Exercise details:
The required output is every line from the one with "Task: Click star" through the final line of the data below, unchanged.

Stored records
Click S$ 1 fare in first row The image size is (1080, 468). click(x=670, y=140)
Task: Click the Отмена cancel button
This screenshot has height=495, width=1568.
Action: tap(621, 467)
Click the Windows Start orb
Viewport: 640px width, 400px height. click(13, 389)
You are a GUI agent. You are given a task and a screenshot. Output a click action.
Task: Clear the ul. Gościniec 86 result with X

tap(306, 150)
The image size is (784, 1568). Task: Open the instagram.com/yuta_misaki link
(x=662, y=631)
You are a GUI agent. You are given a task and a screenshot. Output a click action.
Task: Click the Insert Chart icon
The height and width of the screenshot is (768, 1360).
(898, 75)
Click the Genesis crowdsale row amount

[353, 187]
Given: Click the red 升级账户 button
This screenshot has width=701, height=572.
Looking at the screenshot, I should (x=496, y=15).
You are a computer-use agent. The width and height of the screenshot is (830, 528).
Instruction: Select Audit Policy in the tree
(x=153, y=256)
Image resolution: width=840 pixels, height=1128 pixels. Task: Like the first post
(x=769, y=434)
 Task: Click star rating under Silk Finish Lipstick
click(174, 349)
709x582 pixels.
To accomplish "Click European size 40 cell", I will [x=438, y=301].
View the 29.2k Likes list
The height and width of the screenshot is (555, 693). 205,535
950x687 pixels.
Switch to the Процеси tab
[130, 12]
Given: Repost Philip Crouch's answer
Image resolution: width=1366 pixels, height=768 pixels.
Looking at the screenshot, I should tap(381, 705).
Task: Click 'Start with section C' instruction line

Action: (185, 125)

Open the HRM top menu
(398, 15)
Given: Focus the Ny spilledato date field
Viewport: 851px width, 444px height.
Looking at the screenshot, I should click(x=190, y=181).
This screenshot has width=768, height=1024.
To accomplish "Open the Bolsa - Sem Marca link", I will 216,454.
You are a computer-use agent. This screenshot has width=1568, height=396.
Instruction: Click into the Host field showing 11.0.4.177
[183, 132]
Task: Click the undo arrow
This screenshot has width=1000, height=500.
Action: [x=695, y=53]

Exercise solution:
 Task: Click star rating under Silk Finish Lipstick
click(174, 349)
709x582 pixels.
To accomplish "Click European size 40 cell", I will [x=438, y=301].
View the 29.2k Likes list
The height and width of the screenshot is (555, 693). 205,535
950x687 pixels.
Switch to the Процеси tab
[130, 12]
Given: Repost Philip Crouch's answer
Image resolution: width=1366 pixels, height=768 pixels.
Looking at the screenshot, I should tap(381, 705).
Task: Click 'Start with section C' instruction line

Action: (185, 125)

Open the HRM top menu
(398, 15)
Given: Focus the Ny spilledato date field
Viewport: 851px width, 444px height.
Looking at the screenshot, I should click(x=190, y=181).
This screenshot has width=768, height=1024.
To accomplish "Open the Bolsa - Sem Marca link", I will 216,454.
You are a computer-use agent. This screenshot has width=1568, height=396.
Instruction: Click into the Host field showing 11.0.4.177
[183, 132]
Task: Click the undo arrow
This screenshot has width=1000, height=500.
Action: [x=695, y=53]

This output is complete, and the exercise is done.